======== Reading text
Typically, the use of Hugging Face models is divided into two steps: first tokenization (other models may use feature extraction AutoFeatureExtractor, etc.), and then using the result from the first step as the input parameter for the model. Note that the first step usually requires specifying return_tensors='pt' to return tensor type data. We can also use tokenizer? in Jupyter to check its usage.

tokenizer.convert_ids_to_tokens(2832)

'process'

Here we have obtained the same data as on the page.

After testing the model, we will officially start transfer learning.

The task of bert-base-uncased is Fill-Mask, which is a fill-in-the-blank task, while our task is sentiment classification, so we need to remove the original classifier. Let’s first print the current model:

print(model)

BertForMaskedLM(
  (bert): BertModel(
  。。。略
  )
  (cls): BertOnlyMLMHead(
     。。。略
      (decoder): Linear(in_features=768, out_features=30522, bias=True)
    )
  )

From the output, we can see that the bert-base-uncased model consists of two main parts, bert and the final classification layer cls. When performing transfer learning, we definitely want the bert layer, so we can extract the bert layer like this:

print(model.bert)

BertModel(
 。。。略
)

Let’s try using model.bert:

outputs = model.bert(**inputs)
print(outputs)
print(outputs.last_hidden_state.size())

BaseModelOutputWithPoolingAndCrossAttentions(last_hidden_state=tensor([[[ 0.0568,  0.1662,  0.0943,  ..., -0.0346, -0.0636,  0.1689],
         [-0.0402,  0.0757,  0.1923,  ..., -0.0217, -0.0459,  0.0711],
         [-0.1038, -0.0372,  0.5063,  ..., -0.1587,  0.0475,  0.5513],
         ...,
         [ 0.1763, -0.0111,  0.1922,  ...,  0.1891, -0.1079, -0.2163],
         [ 0.8013,  0.4953, -0.2258,  ...,  0.1501, -0.7685, -0.3709],
         [ 0.0572,  0.3405,  0.6527,  ...,  0.4695, -0.0455,  0.3055]]],
       grad_fn=&amp;lt;NativeLayerNormBackward0&amp;gt;), pooler_output=None, hidden_states=None, past_key_values=None, attentions=None, cross_attentions=None)
torch.Size([1, 9, 768])

We can see that we received the hidden layer information output by bert. We can input this hidden layer information into a linear layer for sentiment classification, then compute the loss function and backpropagate to update the parameters. One point to note is that the shape of the returned hidden layer is (1, 9, 768), where 1 is batch_size, 9 is because there are 9 tokens, and 768 is the dimension of the vector corresponding to each token. When using bert for sentiment classification, we usually use the result of the first token (<bos>).

import torch
from torch import nn

# Define the final binary classification linear layer
cls = nn.Sequential(
    nn.Linear(768, 1),
    nn.Sigmoid()
)
# Use the commonly used Binary Cross Entropy Loss for binary classification
criteria = nn.BCELoss()
# Only update parameters for the final linear layer
optimizer = torch.optim.SGD(cls.parameters(), lr=0.1)

# Take the output of the first token (&amp;lt;bos&amp;gt;) of the hidden layer as the input to the cls layer, and compute the loss with the label
loss = criteria(cls(outputs.last_hidden_state[:, 0, :]), torch.FloatTensor([[1]]))
================
======== Record extracts
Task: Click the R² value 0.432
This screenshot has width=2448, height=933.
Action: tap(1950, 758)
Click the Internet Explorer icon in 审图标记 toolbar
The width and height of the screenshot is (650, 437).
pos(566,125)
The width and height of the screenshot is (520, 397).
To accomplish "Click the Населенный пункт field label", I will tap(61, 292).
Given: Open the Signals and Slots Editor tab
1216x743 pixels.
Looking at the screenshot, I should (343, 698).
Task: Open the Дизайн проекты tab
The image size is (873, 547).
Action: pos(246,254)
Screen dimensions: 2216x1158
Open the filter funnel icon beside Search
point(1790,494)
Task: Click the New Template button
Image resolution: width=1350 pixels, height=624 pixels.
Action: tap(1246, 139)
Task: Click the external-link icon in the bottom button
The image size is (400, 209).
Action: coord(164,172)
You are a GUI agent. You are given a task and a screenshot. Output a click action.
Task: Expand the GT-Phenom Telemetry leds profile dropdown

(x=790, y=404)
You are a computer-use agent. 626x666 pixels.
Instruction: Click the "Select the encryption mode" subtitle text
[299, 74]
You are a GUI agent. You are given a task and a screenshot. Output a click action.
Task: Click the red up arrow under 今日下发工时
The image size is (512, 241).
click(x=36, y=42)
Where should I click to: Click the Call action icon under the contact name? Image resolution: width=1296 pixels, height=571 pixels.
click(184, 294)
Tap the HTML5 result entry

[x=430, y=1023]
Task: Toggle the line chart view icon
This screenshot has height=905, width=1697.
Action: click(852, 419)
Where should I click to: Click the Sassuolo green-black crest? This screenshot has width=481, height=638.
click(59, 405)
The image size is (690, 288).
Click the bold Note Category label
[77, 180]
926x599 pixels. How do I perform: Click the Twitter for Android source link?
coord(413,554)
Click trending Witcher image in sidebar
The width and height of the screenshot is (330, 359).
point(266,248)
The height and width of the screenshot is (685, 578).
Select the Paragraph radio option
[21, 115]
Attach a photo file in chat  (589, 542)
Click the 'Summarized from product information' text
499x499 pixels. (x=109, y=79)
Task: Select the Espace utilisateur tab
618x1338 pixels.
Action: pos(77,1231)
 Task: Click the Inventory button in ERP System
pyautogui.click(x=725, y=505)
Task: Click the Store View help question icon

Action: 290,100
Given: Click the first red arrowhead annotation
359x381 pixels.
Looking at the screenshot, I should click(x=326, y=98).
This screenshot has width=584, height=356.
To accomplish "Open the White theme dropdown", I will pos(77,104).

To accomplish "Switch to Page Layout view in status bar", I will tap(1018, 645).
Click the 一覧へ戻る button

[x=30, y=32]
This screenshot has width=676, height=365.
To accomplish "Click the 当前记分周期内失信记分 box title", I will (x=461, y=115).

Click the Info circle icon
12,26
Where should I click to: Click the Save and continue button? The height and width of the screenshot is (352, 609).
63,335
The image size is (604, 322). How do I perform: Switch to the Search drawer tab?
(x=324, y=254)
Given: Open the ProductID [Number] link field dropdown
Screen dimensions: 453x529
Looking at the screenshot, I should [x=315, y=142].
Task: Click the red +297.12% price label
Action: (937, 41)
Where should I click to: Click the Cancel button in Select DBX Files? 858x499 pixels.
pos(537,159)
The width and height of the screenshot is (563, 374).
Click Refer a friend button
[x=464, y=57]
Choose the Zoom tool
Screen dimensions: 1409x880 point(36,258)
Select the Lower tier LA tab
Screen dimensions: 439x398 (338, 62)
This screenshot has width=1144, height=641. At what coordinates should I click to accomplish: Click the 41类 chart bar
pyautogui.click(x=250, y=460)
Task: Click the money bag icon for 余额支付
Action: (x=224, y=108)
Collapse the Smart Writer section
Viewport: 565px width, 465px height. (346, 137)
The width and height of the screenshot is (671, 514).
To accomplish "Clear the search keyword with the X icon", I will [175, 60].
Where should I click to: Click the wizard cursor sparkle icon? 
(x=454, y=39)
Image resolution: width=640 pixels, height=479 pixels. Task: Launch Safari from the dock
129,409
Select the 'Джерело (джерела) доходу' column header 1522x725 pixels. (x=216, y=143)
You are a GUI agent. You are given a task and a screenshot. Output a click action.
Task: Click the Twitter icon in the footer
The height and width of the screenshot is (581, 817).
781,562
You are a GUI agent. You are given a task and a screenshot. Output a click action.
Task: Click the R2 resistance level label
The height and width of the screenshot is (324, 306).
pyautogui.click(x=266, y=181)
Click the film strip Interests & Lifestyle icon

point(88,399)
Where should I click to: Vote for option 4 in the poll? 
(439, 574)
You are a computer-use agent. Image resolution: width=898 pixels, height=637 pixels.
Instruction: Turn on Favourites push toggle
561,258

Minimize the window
================
# [What to do]
Using the BERT transfer-learning text above, state whether each statement agrees with it, answering yes or no and quoting the deciding words: (a) The task of bert-base-uncased is sentiment classification. (b) In the hidden-layer shape (1, 9, 768), 768 is the dimension of the vector for each token. (c) The optimizer is set up to update the parameters of every layer in the model.

# [Response to the task]
(a) No: "The task of bert-base-uncased is Fill-Mask, which is a fill-in-the-blank task"
(b) Yes: "768 is the dimension of the vector corresponding to each token"
(c) No: "Only update parameters for the final linear layer"